Adam Porter <address@hidden> writes:

> Nicolas Goaziou <address@hidden> writes:
>
>>> my understanding is that code that runs with lexical-binding enabled
>>> is generally faster.
>>
>> Not really. But it's certainly easier to understand since it removes one
>> class of problems.
>
> From what I've read, the byte-compiler can optimize better when
> lexical-binding is used.
>
>> Instead of re-inventing the wheel, or putting efforts into a
>> wheel-like invention, wouldn't it make sense to actually work on Org
>> Agenda itself?
>>
>> So again, wouldn't it be nice to think about Org Agenda-ng?
>
> As a matter of fact, what's now called org-ql-agenda was originally
> called org-agenda-ng.  I factored org-ql out of it and realized that it
> should probably be its own, standalone package.  Then I renamed
> org-agenda-ng to org-ql-agenda, so I could reasonably keep them in the
> same repo, and because I don't know if I will ever develop it far enough
> to be worthy of the name org-agenda-ng.  It started as an experiment to
> build a foundation for a new, modular agenda implementation, and maybe
> it could be.
>
>> I didn't look closely at org-ql, but I had the idea of splitting the
>> Agenda in two distinct parts. One would be responsible for collecting,
>> possibly asynchronously, and caching data from Org documents. The other
>> one would provide a DSL to query and display the results extracted from
>> the output of the first part. The second part could even be made generic
>> enough to be extracted from Org and become some part of Emacs.
>> Displaying filtered data, maybe in a timeline, could be useful for other
>> packages. Unfortunately, I don't have time to work on this. Ah well.
>
> I've thought about this for a while.  It seems to me that the issue is
> that Org buffers are, of course, plain-text buffers.  There is no
> persistent, in-memory representation other than the buffer, so whenever
> Org needs structured/semantic data, it must parse it out of the buffer,
> which is necessarily rather slow.  If there were a way to keep an
> outline tree in memory, parallel to the buffer itself, that would allow
> operations like search, agenda, etc. to be greatly sped up.
>
> But how would that work in Emacs?  Theoretically, we could write some
> code, applied on self-insert-command, to update the "parallel tree
> structure" as the user manipulates the plain-text in the buffer
> (e.g. add a new node when the user types a "*" to create a new heading),
> and also apply it to functions that manipulate the outline structurally
> in the buffer.  But, of course, that sounds very complicated.  I would
> not relish the idea of debugging code to keep a cached tree in sync with
> a plain-text buffer outline.  :)
>
> Besides that, AFAIK there would be no way to do it asynchronously other
> than calling out to a child Emacs process (because elisp is still
> single-threaded), printing and reading the data back and forth (which
> would tie up the parent process when reading).  Maybe in the future
> elisp will be multithreaded...
>
> Anyway, org-ql tries to do some of what you mentioned.  It does
> rudimentary, per-buffer, per-query caching (as long as the buffer is not
> modified, the cache remains valid), which helps when there are several
> Org files open that are referred to often but not as often modified.

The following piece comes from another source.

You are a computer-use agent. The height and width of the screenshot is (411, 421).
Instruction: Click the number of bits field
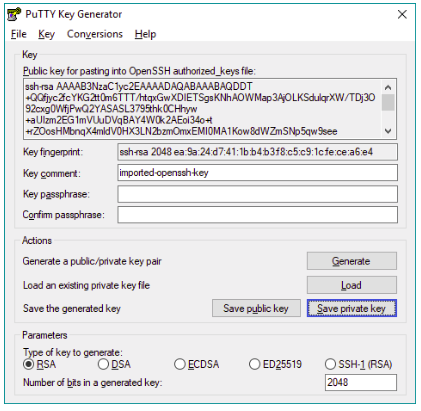(361, 382)
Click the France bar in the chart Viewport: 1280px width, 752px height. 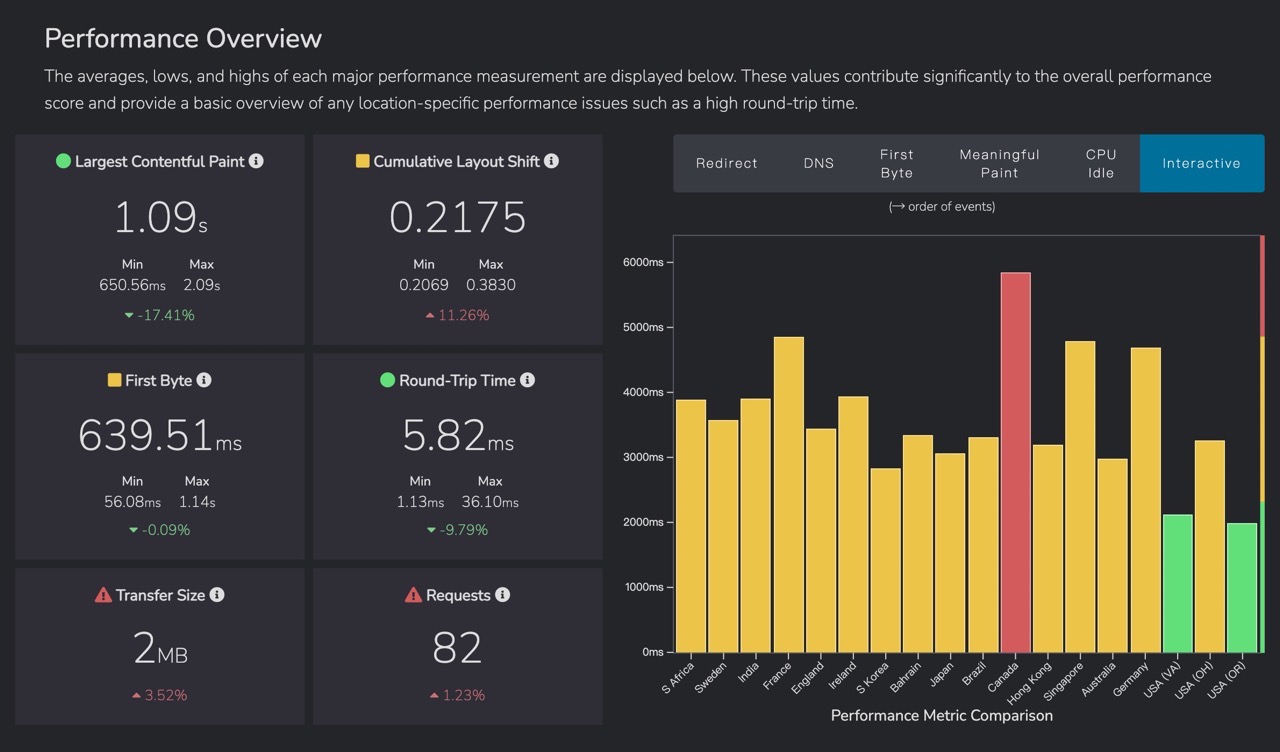click(789, 494)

> And the query and presentation code are separated (org-ql and
> org-ql-agenda).
>
> I don't know how widely it's used, but the repo is getting some regular
> traffic, and I'm using it as the backend for my org-sidebar package.
> I'd be happy if it could be made more generally useful, or if it could
> be helpful to Org itself in some way.  Contributions are welcome.